Guainía Taíno Tribe

Regions with significant populations
- Puerto Rico, US Virgin Islands

Languages
- English, Spanish

Related ethnic groups
- Taíno, Kalinago

= Guainía Taíno Tribe =

Indigenous Taíno community based in Puerto Rico and the United States Virgin Islands

The Guainía Taíno Tribe (Taíno: iukaieke Guainía) is an Indigenous Caribbean community based in Puerto Rico and the United States Virgin Islands, composed of the Guainía Taíno Tribe of Borikén and the Guainía Taíno Tribe of the US Virgin Islands. In the US Virgin Islands, they were formally acknowledged as an Indigenous American tribe by Governor Albert Bryan Jr., and their contributions to preserving the territory's Indigenous history, educational research, and heritage restoration have also been recognized.

== Etymology ==
The name Guainía comes from the name of the largest Taíno territory on Borikén (Puerto Rico). It covered the southern coastal area of Puerto Rico and into the interior of the island prior to the arrival of Columbus. The word iukaieke means village.

== Culture ==
The leader (kasike) of the Guainía territory was an important Indigenous leader on the island and a skillful orator in the pre-Columbian era. As of 2022, the kasike of the Guainía in the US Virgin Islands is Maekiaphan Phillips, while the kasike of the Guainía in Puerto Rico is Roberto "Múkaro Agueibaná" Borrero. The two kasike maintain a dual citizenship pact, with Nitaíno Councils assisting both leaders in their respective affairs. Iukaieke Guainía has also established a separate non-profit in Puerto Rico to assist them in furthering "community development".

According to the Guainía Taíno Tribe, Guainía was the historic Arawakan language of the Guainía Taíno which extended across the Caribbean islands and into South America.

==Recognition==

Taíno communities in US territories have previously struggled to obtain federal recognition as a tribe, in part because of their territorial status. Guainía activists have also cited notions of blood quantum and paper genocide as reasons, concepts that have promoted an extinction narrative due to the legacy of colonialism in the Caribbean. The Guainía Taíno Tribe nevertheless assert the right to self-determination as descendants of the broader Taíno people. They and other Taíno groups in non-sovereign U.S. territories are represented on the International Indian Treaty Council under the United Confederation of Taíno People. The IITC and UCTP has campaigned nationally and at the United Nations for the United States to recognize such groups.

After a 10 year campaign, the tribe was finally recognized by Governor Albert Bryan of the US Virgin Islands as an "indigenous American Indian Tribe of the Virgin Islands" on 28 June 2021, which granted them the ability to “establish eligibility for federal health benefits, federal education benefits, housing benefits, job training, land use, and the right to engage in traditional religious practices and ceremonies“. He later honored their kasike's campaign for recognition during an observance of Indigenous People's Day in the territory.

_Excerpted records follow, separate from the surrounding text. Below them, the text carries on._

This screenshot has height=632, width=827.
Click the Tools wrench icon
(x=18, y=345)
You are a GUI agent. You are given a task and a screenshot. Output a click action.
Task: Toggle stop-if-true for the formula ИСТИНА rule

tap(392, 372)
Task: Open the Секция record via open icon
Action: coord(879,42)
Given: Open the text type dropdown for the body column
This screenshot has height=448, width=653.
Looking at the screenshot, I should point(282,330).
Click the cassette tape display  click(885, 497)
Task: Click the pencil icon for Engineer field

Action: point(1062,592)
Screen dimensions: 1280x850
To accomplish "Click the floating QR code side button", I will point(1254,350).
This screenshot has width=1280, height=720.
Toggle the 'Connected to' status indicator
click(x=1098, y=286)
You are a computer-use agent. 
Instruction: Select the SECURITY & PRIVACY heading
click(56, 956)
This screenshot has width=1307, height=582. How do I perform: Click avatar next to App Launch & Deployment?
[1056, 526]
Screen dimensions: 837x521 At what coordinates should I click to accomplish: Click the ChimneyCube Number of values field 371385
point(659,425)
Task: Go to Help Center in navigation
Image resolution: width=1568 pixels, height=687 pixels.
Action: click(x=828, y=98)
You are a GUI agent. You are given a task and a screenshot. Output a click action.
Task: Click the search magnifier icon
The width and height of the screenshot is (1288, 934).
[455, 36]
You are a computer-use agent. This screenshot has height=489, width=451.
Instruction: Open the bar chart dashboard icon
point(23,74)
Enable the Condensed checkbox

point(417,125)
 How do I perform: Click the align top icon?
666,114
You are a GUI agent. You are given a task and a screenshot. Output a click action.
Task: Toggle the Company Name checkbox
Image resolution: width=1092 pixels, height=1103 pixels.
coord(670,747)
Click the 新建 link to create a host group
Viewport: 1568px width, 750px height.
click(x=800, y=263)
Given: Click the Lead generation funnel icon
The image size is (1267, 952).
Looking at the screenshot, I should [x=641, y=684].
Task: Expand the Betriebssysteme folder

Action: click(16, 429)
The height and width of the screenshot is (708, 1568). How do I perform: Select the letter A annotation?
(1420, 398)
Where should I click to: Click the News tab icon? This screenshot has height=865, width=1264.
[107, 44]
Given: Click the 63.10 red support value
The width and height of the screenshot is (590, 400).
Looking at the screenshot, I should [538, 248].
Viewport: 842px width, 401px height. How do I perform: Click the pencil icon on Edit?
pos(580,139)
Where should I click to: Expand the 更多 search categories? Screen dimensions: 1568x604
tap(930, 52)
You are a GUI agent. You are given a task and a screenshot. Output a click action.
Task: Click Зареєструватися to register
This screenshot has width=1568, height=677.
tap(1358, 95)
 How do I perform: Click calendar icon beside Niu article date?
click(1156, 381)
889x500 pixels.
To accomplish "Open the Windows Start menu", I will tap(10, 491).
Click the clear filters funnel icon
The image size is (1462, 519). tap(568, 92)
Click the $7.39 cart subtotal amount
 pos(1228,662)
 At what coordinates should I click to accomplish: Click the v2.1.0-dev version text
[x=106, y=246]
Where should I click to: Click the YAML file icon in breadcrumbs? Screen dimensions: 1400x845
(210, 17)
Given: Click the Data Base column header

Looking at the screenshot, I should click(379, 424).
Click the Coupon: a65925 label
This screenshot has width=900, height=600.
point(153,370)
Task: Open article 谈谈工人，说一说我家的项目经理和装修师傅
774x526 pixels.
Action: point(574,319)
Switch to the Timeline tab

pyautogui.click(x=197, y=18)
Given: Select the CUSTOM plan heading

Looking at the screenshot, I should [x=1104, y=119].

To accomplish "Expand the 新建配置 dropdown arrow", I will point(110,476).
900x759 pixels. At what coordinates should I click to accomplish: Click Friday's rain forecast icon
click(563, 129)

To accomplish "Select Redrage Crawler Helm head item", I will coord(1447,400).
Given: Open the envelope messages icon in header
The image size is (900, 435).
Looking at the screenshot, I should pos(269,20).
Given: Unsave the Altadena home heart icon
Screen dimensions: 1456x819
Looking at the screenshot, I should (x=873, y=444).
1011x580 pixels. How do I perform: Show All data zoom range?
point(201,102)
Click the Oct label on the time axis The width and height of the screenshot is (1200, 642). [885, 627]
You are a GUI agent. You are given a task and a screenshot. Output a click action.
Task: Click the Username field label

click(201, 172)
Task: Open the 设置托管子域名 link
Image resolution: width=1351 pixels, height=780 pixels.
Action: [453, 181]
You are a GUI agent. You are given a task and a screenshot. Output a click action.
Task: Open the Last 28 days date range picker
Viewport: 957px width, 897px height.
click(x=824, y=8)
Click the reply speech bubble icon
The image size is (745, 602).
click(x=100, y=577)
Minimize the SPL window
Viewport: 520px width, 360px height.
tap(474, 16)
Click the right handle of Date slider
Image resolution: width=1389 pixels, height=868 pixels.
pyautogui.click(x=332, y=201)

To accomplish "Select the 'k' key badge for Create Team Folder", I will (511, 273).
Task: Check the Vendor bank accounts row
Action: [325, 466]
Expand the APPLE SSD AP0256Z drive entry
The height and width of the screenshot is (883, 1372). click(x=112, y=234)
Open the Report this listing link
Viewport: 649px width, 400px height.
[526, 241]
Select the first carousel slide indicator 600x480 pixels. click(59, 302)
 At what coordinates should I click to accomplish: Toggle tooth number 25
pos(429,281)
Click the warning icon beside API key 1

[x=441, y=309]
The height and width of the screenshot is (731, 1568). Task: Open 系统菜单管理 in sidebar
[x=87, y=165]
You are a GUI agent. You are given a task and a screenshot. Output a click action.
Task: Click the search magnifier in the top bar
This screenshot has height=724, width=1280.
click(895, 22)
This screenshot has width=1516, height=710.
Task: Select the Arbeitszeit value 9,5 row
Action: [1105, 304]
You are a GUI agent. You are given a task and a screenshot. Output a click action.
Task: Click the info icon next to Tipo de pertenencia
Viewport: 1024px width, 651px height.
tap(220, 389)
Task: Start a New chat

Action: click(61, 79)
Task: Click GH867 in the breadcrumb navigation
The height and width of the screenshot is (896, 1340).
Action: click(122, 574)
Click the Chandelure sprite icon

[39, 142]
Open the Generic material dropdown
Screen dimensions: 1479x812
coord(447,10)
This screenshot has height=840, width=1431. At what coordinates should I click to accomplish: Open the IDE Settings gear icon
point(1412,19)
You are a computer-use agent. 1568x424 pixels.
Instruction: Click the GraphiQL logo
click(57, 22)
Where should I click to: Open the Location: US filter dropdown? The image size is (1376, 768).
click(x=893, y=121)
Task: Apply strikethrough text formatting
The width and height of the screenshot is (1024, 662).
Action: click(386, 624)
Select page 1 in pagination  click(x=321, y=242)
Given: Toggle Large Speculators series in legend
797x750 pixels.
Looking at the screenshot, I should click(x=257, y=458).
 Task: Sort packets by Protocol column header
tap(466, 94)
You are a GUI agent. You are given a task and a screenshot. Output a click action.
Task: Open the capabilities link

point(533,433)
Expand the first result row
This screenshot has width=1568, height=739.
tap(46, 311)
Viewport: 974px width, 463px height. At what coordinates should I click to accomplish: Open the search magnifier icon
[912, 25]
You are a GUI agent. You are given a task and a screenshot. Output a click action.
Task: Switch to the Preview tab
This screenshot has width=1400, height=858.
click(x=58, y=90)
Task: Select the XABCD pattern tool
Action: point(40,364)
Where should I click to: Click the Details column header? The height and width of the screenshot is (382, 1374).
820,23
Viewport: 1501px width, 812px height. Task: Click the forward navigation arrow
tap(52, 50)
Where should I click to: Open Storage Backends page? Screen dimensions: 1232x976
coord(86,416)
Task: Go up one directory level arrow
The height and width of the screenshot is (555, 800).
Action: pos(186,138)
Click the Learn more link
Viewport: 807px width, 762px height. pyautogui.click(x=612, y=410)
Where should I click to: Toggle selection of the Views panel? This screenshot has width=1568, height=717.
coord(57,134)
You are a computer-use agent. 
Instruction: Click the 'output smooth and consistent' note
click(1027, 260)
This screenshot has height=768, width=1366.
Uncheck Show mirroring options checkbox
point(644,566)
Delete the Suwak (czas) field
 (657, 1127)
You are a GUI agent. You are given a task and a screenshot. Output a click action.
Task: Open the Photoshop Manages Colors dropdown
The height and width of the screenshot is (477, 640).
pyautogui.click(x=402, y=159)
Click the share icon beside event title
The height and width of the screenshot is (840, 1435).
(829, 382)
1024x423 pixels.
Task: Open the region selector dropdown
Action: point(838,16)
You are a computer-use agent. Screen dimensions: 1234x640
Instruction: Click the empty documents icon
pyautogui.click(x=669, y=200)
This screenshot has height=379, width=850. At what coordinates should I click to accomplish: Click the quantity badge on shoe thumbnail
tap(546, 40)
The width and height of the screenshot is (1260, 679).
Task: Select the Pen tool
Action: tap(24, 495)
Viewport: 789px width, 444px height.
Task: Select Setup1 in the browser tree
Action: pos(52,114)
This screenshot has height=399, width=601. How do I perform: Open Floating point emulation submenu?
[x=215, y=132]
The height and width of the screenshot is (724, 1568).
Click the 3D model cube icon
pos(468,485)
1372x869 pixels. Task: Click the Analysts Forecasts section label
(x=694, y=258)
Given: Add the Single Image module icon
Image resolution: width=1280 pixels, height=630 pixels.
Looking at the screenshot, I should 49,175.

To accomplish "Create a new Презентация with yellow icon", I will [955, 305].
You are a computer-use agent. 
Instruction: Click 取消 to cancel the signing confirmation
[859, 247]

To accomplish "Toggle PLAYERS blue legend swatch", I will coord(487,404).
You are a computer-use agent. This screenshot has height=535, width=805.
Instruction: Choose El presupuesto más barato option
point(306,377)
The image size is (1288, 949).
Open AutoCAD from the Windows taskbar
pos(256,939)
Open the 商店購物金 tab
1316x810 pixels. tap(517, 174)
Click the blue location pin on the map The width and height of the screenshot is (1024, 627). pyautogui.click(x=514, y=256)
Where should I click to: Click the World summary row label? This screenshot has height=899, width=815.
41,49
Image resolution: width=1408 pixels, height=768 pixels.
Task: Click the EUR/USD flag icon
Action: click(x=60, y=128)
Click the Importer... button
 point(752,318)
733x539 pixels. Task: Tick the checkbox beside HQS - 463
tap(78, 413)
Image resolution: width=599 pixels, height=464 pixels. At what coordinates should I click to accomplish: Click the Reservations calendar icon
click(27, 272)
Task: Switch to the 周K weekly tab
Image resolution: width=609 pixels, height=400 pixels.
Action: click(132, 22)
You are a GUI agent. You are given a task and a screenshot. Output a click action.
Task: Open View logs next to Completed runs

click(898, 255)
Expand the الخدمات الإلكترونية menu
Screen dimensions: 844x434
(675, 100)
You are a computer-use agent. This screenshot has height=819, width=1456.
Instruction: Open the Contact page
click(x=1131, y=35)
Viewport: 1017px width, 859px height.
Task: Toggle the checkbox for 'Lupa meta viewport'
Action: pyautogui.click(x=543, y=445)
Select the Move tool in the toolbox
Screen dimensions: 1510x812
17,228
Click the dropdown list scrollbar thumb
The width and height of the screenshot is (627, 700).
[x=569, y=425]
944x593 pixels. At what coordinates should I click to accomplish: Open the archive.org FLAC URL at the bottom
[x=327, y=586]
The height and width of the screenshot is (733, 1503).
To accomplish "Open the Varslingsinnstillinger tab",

In 2022, the tribe was contacted for consultation by the National Park Service of the US Department of the Interior on a project involving the exchange of land. The tribe also cooperated with the Virgin Islands Children's Museum to create a replica Taíno bohío (house) in the museum to "bolster cultural survival and educate visitors about ancestral Taíno life."

In 2024 on August 9th, the tribe's continuing contributions to the preservation of Indigenous history and culture in the Virgin Islands was once again acknowledged by the Governor in observance of the International Day of the World’s Indigenous People.

== Affiliation ==
Tribal affiliation is open to Taíno Tribal Nation members and persons of Arawak and Island Carib (Kalinago) ancestry.

The tribe is a member of the United Confederation of Taíno People.

== Membership ==
Phillips has stated that the first requirement of enrollment involves genealogical research. However, she also noted that an individual's "percentage of Taino DNA" is not important, as "some people only have oral stories." She has expressed interest in those who share descent with her through her maternal great-grandmother Francisca, and estimated as many as 81 families are related.